One initiative that tries to address the question of  how to generate profit for conservation and formalized at the Copenhagen talks was a U.N.-backed forest protection scheme called Reduced Emissions from Deforestation and Degradation or REDD.

This would include forests in the global carbon markets,  allowing polluters to earn tradable carbon credits by paying developing nations billions not to chop down their trees.  Local communities are supposed to earn a share of REDD credit sales to pay for better health, education and alternative livelihoods that persuade them to protect rather than cut down their forests.

But the revenue-sharing arrangements will differ for each country. Some NGOs worry that once again little support will filter down to the communities, with central and provincial governments demanding control of the money.

Another problem is that carbon measurement and accounting as part of any REDD design is complex and time-consuming, requiring laws to be enacted, officials to be trained and investors to be assured that the scheme won’t be undermined by corruption.

And finally, ensuring the forests aren’t simply cut down later, or that deforestation is displaced to another region or country, is another concern. REDD’s final technical design will have to address these issues.

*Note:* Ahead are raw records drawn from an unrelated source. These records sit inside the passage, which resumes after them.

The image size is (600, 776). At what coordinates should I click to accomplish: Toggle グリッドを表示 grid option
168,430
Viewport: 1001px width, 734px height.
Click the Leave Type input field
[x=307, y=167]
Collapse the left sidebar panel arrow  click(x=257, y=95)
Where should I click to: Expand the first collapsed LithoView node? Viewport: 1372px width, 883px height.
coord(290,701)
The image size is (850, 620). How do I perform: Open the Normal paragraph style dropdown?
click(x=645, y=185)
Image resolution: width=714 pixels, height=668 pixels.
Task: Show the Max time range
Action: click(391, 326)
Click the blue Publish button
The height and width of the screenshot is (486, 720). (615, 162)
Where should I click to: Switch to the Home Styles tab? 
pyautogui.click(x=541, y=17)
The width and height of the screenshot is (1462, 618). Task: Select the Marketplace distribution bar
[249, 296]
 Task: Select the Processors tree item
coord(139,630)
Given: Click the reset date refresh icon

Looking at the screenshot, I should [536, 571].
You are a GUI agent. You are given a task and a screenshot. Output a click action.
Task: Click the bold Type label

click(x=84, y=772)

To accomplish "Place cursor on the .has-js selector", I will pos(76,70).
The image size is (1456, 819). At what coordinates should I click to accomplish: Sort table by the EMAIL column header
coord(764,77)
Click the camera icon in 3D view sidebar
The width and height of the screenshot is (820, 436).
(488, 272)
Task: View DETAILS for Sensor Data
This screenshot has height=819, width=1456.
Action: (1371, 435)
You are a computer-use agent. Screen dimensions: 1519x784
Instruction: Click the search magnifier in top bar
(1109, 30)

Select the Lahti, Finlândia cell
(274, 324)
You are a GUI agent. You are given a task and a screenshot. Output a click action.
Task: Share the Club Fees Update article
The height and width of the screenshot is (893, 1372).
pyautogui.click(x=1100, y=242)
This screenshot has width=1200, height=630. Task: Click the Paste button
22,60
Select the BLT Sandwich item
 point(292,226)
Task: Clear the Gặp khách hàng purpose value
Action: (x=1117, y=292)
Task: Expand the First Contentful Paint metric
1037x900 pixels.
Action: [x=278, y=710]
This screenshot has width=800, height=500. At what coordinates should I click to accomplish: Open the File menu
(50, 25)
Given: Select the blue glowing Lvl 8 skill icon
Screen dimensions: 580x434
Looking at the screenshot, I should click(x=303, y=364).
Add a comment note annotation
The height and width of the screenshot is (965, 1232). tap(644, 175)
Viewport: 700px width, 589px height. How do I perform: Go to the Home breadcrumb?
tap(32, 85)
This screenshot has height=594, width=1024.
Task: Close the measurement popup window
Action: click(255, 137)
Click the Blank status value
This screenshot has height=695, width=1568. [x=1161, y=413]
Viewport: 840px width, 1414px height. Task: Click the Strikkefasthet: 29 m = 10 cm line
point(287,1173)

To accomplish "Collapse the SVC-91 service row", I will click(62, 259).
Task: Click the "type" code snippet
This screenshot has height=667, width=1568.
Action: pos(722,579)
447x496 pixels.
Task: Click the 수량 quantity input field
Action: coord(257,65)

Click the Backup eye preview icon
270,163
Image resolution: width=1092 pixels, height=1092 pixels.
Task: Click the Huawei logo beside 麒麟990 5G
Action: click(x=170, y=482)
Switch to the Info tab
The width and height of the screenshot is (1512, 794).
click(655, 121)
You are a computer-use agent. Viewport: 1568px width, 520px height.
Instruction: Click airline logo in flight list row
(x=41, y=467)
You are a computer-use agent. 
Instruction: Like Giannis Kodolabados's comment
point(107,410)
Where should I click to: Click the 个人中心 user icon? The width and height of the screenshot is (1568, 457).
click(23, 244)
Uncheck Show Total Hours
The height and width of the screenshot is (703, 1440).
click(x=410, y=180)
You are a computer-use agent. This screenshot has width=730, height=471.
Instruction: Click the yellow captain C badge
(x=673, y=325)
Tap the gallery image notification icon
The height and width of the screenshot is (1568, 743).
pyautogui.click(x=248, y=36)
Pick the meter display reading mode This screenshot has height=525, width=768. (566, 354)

Still, the well-regarded Eliasch Review (http://bit.ly/d99kM3) suggests that including REDD in a well-designed carbon trading system could provide the finance and incentives to reduce deforestation rates by up to 75 per cent in 2030

Still, in Indonesia, where the REDD discussion is quite advanced, there have been warnings that billions of dollars clearly are at risk from graft unless the country puts strong oversight mechanisms in place, according to a recent report released by CIFOR. (http://bit.ly/cfld28)

“Investors should be looking very carefully at the financial governance conditions in the countries where they will be investing their funds. Like Indonesia, many tropical forest countries have long track records of mismanaging public financial resources, particularly in the forestry sector,” said the report’s co-author, Christopher Barr.

Indonesia, which is one country in which ADMCF works on forestry issues, is the world’s third-largest area of tropical forest and the world’s third-largest emitter of carbon after the United States and China because of the massive destruction there of rainforest and peatlands.

Last year, Indonesia set up a legal framework for REDD. Several pilot projects are under way and the governments of Norway, Australia, Germany and the U.S. have promised millions of dollars in funding.

What we have seen everywhere forests are protected however, are the sad unintended consequences of the scramble for carbon: environmental groups that have been conserving forests are backing away from protecting them, fearing that as protected forest they won’t qualify under the REDD additionality clause.

It is uncertain whether already protected forests would qualify for REDD credits. This means that while we wait for REDD, for any sort of global or regional framework that will push forward the mechanisms that will allow large-scale protection, our forests are potentially more vulnerable than ever.